Retyping all the entries exactly is the whole task.

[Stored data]
*** Block opens ***
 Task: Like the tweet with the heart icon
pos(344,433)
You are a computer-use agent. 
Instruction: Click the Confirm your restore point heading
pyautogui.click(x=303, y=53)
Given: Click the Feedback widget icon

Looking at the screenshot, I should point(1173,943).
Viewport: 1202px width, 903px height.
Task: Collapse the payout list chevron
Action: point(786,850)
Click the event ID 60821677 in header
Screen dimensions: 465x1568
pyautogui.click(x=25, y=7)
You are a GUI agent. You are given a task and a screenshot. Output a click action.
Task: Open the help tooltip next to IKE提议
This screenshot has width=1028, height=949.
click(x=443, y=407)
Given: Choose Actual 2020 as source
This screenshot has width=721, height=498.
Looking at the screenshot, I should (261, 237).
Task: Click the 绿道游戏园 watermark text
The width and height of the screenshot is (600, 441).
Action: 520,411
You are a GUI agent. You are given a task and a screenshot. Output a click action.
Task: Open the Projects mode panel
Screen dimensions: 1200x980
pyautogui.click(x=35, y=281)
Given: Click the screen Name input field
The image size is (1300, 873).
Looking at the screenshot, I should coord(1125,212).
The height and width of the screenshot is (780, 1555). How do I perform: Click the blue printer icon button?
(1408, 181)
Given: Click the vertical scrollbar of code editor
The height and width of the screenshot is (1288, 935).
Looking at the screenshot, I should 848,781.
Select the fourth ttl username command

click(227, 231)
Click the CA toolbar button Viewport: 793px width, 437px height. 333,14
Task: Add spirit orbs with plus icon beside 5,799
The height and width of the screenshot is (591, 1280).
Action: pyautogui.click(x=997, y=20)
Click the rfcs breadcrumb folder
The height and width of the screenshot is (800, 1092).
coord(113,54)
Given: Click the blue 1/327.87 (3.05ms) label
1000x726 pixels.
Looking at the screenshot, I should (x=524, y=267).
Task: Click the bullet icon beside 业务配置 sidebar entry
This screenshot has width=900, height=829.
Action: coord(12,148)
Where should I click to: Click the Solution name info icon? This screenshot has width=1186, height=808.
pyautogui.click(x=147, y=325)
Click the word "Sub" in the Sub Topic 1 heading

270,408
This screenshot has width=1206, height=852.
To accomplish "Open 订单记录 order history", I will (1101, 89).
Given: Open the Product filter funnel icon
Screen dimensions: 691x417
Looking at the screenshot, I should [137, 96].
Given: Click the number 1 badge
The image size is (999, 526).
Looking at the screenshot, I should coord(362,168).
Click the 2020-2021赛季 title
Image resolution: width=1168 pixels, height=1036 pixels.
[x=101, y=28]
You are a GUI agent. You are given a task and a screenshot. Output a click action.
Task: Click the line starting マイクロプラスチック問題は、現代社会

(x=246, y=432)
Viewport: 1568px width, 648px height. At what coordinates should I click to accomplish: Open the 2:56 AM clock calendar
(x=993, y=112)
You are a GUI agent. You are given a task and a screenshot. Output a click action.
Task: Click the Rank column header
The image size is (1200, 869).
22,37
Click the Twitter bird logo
*** Block closes ***
- ANSWER:
 Task: Like the tweet with the heart icon
pos(344,433)
You are a computer-use agent. 
Instruction: Click the Confirm your restore point heading
pyautogui.click(x=303, y=53)
Given: Click the Feedback widget icon

Looking at the screenshot, I should point(1173,943).
Viewport: 1202px width, 903px height.
Task: Collapse the payout list chevron
Action: point(786,850)
Click the event ID 60821677 in header
Screen dimensions: 465x1568
pyautogui.click(x=25, y=7)
You are a GUI agent. You are given a task and a screenshot. Output a click action.
Task: Open the help tooltip next to IKE提议
This screenshot has width=1028, height=949.
click(x=443, y=407)
Given: Choose Actual 2020 as source
This screenshot has width=721, height=498.
Looking at the screenshot, I should (261, 237).
Task: Click the 绿道游戏园 watermark text
The width and height of the screenshot is (600, 441).
Action: 520,411
You are a GUI agent. You are given a task and a screenshot. Output a click action.
Task: Open the Projects mode panel
Screen dimensions: 1200x980
pyautogui.click(x=35, y=281)
Given: Click the screen Name input field
The image size is (1300, 873).
Looking at the screenshot, I should coord(1125,212).
The height and width of the screenshot is (780, 1555). How do I perform: Click the blue printer icon button?
(1408, 181)
Given: Click the vertical scrollbar of code editor
The height and width of the screenshot is (1288, 935).
Looking at the screenshot, I should 848,781.
Select the fourth ttl username command

click(227, 231)
Click the CA toolbar button Viewport: 793px width, 437px height. 333,14
Task: Add spirit orbs with plus icon beside 5,799
The height and width of the screenshot is (591, 1280).
Action: pyautogui.click(x=997, y=20)
Click the rfcs breadcrumb folder
The height and width of the screenshot is (800, 1092).
coord(113,54)
Given: Click the blue 1/327.87 (3.05ms) label
1000x726 pixels.
Looking at the screenshot, I should (x=524, y=267).
Task: Click the bullet icon beside 业务配置 sidebar entry
This screenshot has width=900, height=829.
Action: coord(12,148)
Where should I click to: Click the Solution name info icon? This screenshot has width=1186, height=808.
pyautogui.click(x=147, y=325)
Click the word "Sub" in the Sub Topic 1 heading

270,408
This screenshot has width=1206, height=852.
To accomplish "Open 订单记录 order history", I will (1101, 89).
Given: Open the Product filter funnel icon
Screen dimensions: 691x417
Looking at the screenshot, I should [137, 96].
Given: Click the number 1 badge
The image size is (999, 526).
Looking at the screenshot, I should coord(362,168).
Click the 2020-2021赛季 title
Image resolution: width=1168 pixels, height=1036 pixels.
[x=101, y=28]
You are a GUI agent. You are given a task and a screenshot. Output a click action.
Task: Click the line starting マイクロプラスチック問題は、現代社会

(x=246, y=432)
Viewport: 1568px width, 648px height. At what coordinates should I click to accomplish: Open the 2:56 AM clock calendar
(x=993, y=112)
You are a GUI agent. You are given a task and a screenshot. Output a click action.
Task: Click the Rank column header
The image size is (1200, 869).
22,37
Click the Twitter bird logo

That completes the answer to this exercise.